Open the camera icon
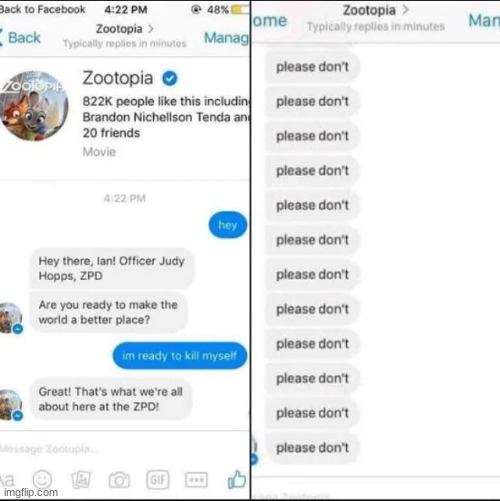The height and width of the screenshot is (501, 500). pyautogui.click(x=119, y=480)
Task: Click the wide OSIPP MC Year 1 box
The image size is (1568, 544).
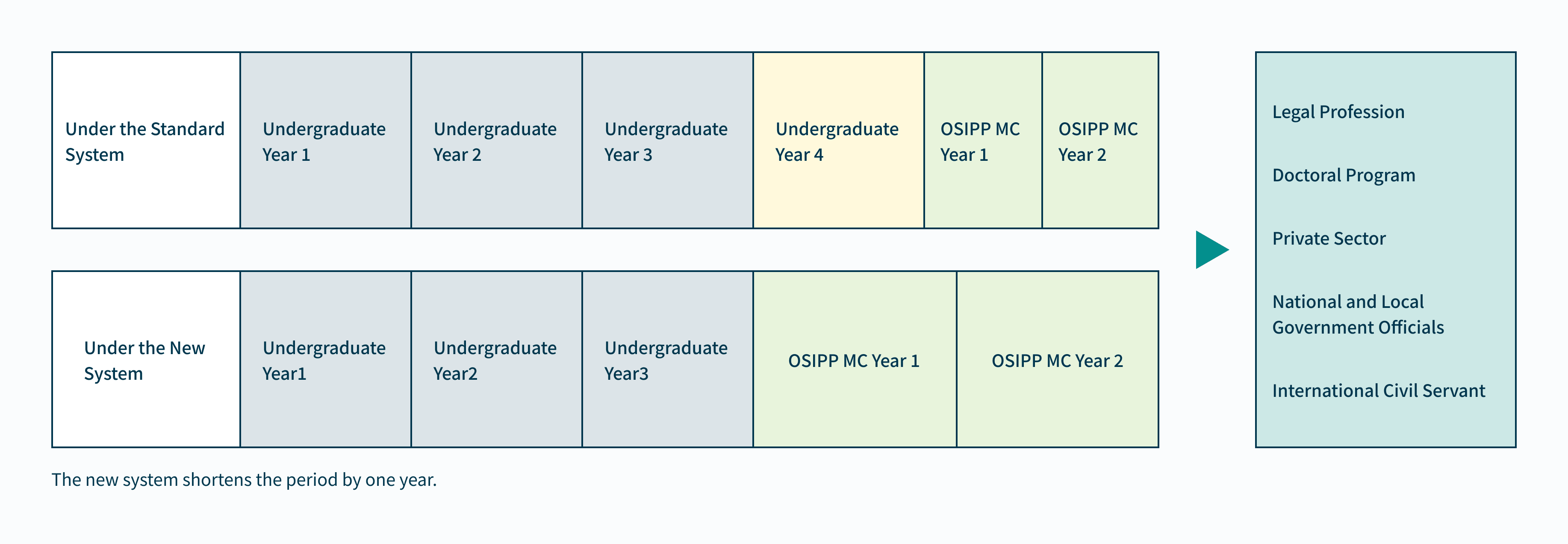Action: point(854,361)
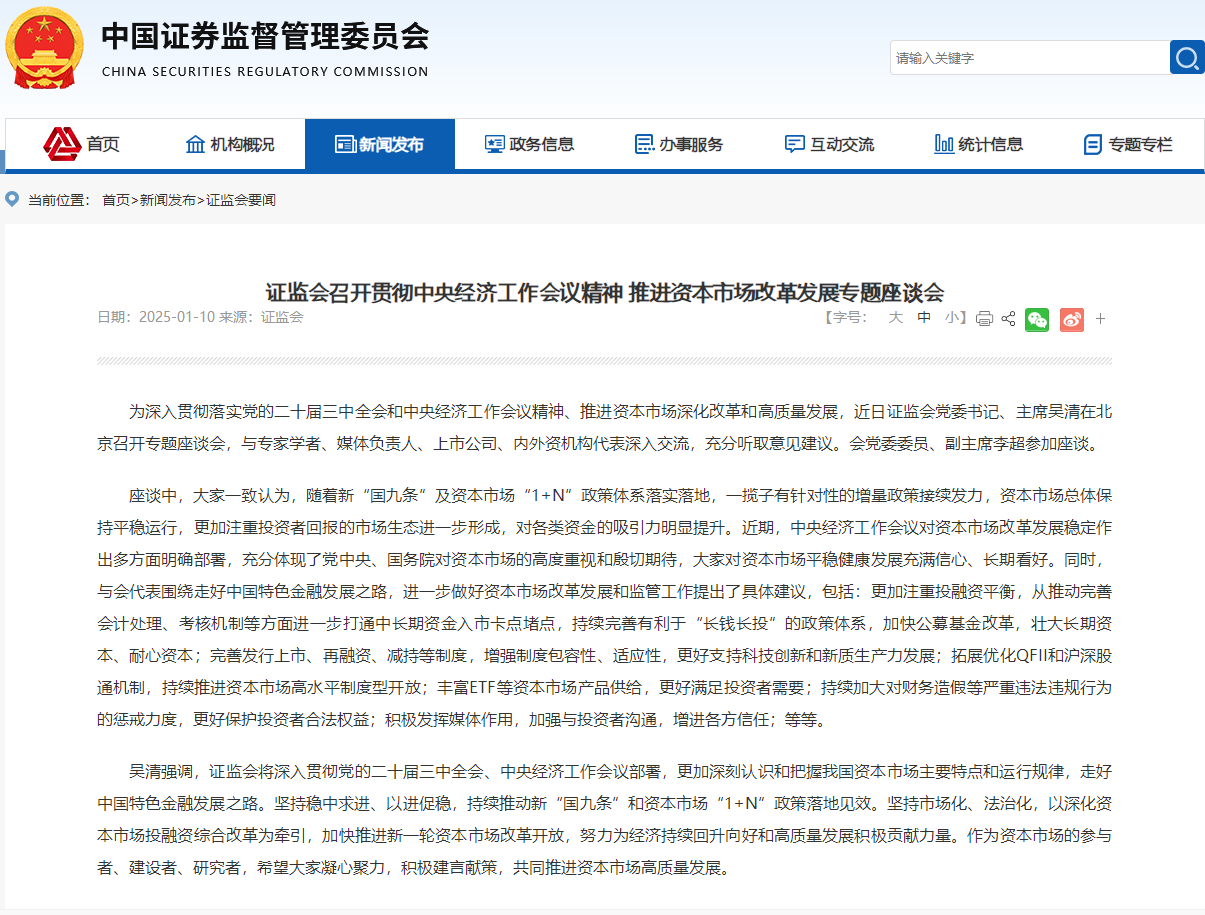Click the search magnifier button
Image resolution: width=1205 pixels, height=915 pixels.
[1187, 58]
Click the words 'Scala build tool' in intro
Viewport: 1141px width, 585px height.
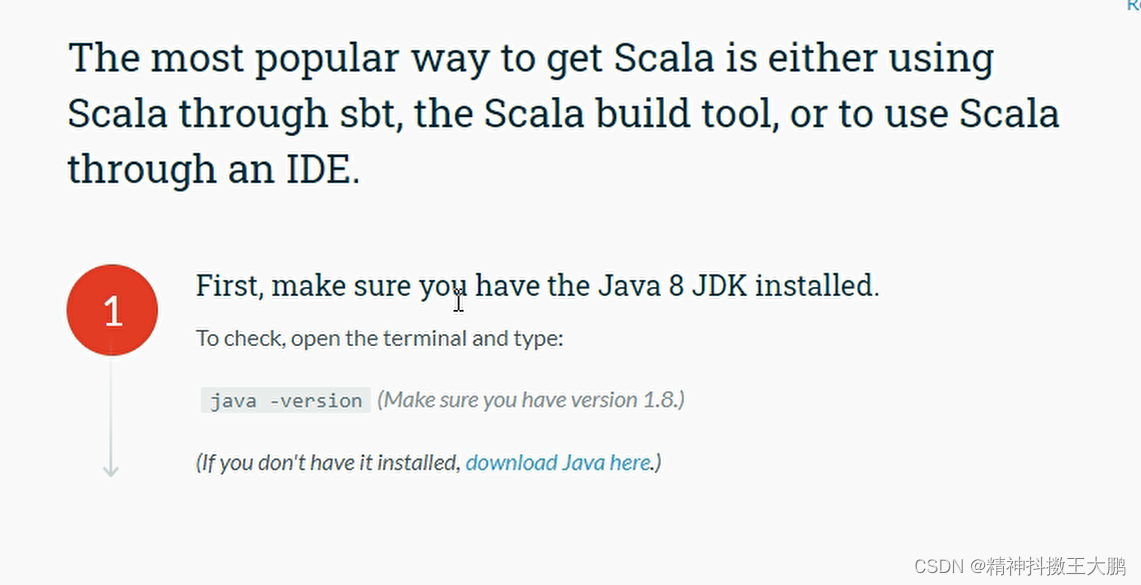(x=627, y=114)
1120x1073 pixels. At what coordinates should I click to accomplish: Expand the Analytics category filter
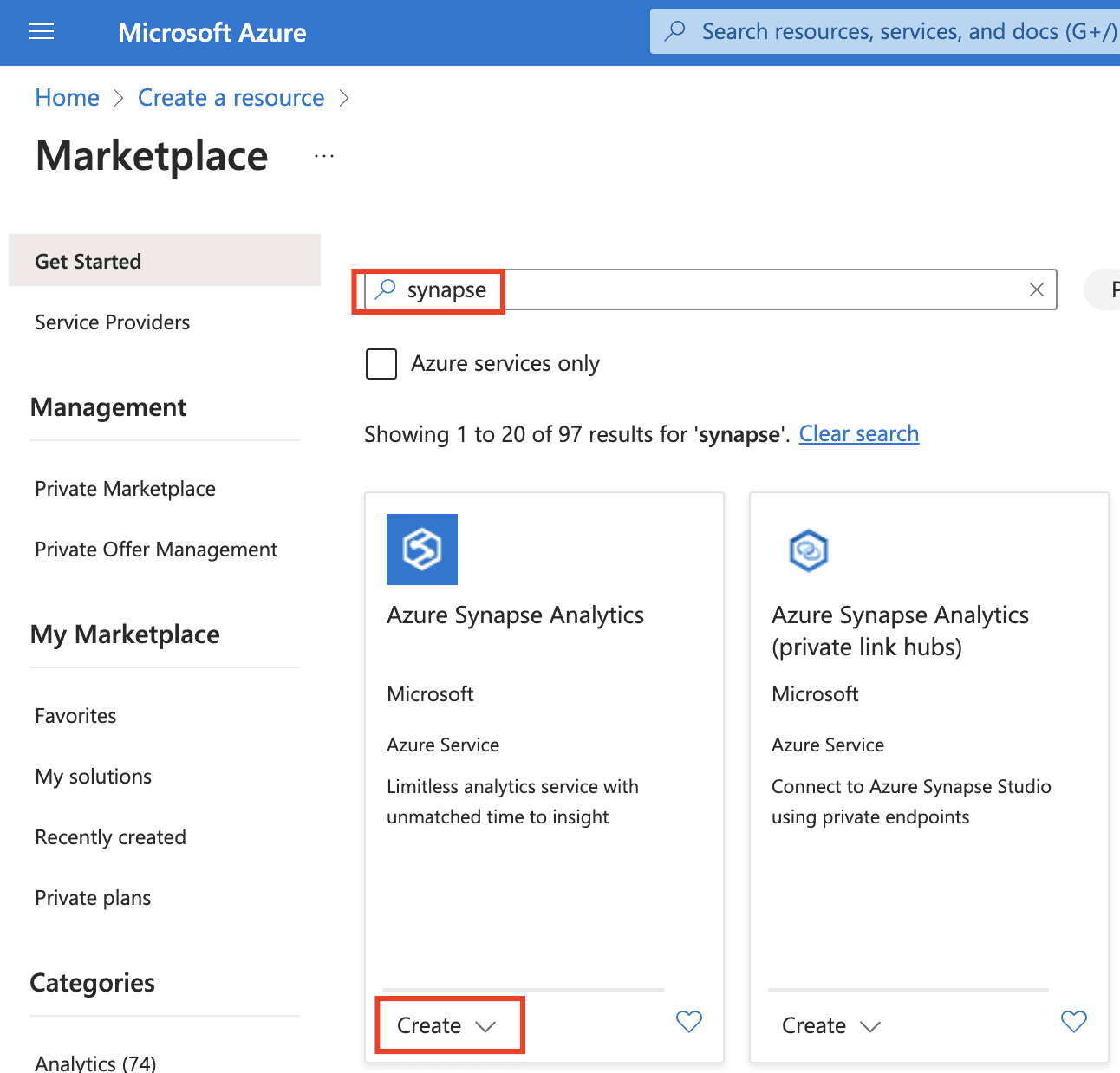[94, 1061]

* _PROBLEM TO WORK ON_
Output every line of the records above exactly as it appears, leaving out the pictures.

* _ANSWER FOR THE TASK_
Open the camera icon
The height and width of the screenshot is (501, 500). pyautogui.click(x=119, y=480)
Task: Click the wide OSIPP MC Year 1 box
The image size is (1568, 544).
Action: point(854,361)
Click the search magnifier button
Image resolution: width=1205 pixels, height=915 pixels.
[1187, 58]
Click the words 'Scala build tool' in intro
Viewport: 1141px width, 585px height.
(x=627, y=114)
1120x1073 pixels. At what coordinates should I click to accomplish: Expand the Analytics category filter
[94, 1061]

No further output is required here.